Walking over his once-barren farm land, Robin Lilley is proud it’s looking so good. It’s accidentally become an environmental attraction that’s visited by tourists and holiday-makers over summer, largely due to all the streamside planting and fencing he’s completed to protect water quality in the past 15 years.
The Manganui River runs through his farm, which comprises about 177 ha north-east of Stratford where he milks 400 cows.
Most weeks in summer, visitors from Taranaki and overseas stop by to visit the farm.
Normally they camp and fish at a waterhole and clearing. Mr Lilley says he was surprised to get a visit from two foreigners from Europe last year after they’d heard of his farm from a website post on Lonely Planet, the international travel guide. They turned up in summer 2014 wanting to go fishing.
Brown trout are regularly caught from the river running through his farm. It’s another example that the region’s freshwater quality is benefitting from farmers’ riparian fencing and planting.
It’s taken Mr Lilley more than 15 years to plant and fence along the river and tributary waterways. The difference it’s made to his farm is amazing. He says it looks so much nicer and it’s a heck of a lot easier to farm.
He estimates the money he’s spent on fencing and planting he’s probably saved inthe stock that no longer fall into the water.
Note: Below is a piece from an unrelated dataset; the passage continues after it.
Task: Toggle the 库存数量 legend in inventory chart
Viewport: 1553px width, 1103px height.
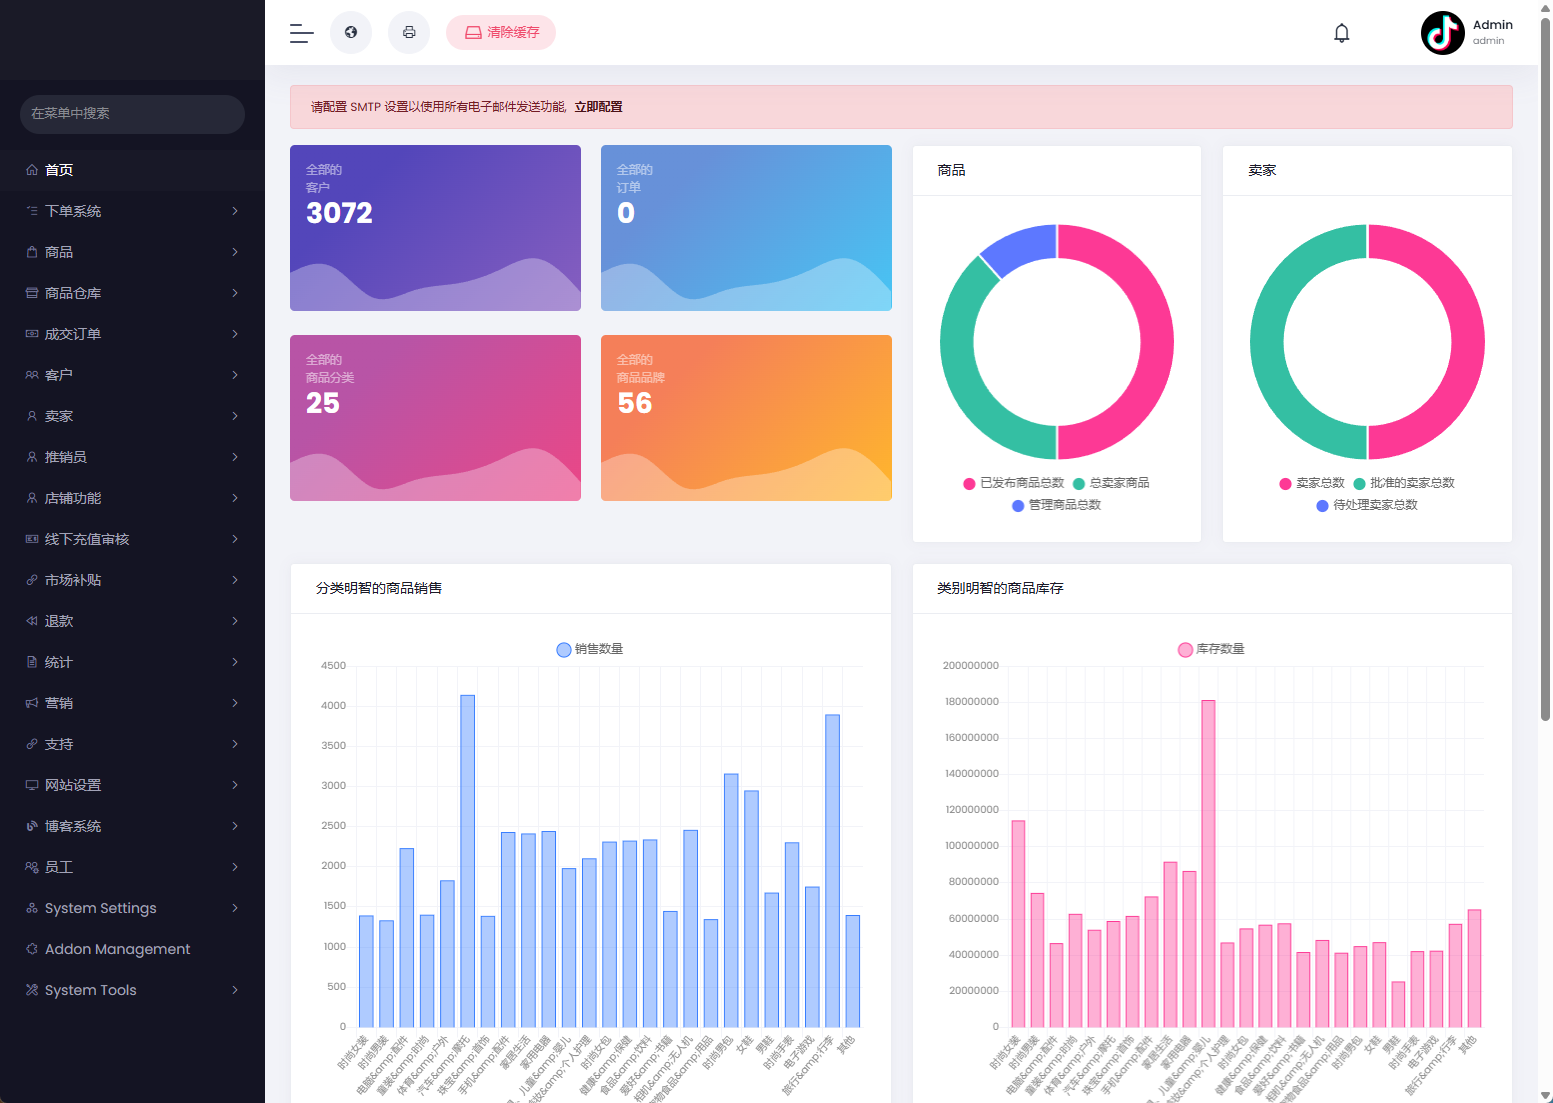Action: [1211, 649]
He says he’s just done the riparian work bit-by-bit, planting about 500 plants each year.
Since 2000 he’s gradually completed about 95% of fencing off waterways (6740m) and planting along about three quarters (3000 plants) on his farm.
Mr Lilley was one of the early dairy farmers who signed up for Taranaki’s Riparian Programme, which started in 1993.
Since then 2,483 riparian management plans have been prepared for the intensively farmed ring plain and terraces - 99.5% dairy farmers have one, and 84 % of riparian margins are now fenced and 69.4% planted in Taranaki.
Taranaki Regional Council Land Services Manager, Don Shearman, said improvements can already be seen in the region’s water quality due to the riparian programme.
However, he says, the job’s not over yet and the Council is committed to helping farmers finish fencing and planting by the end of the decade.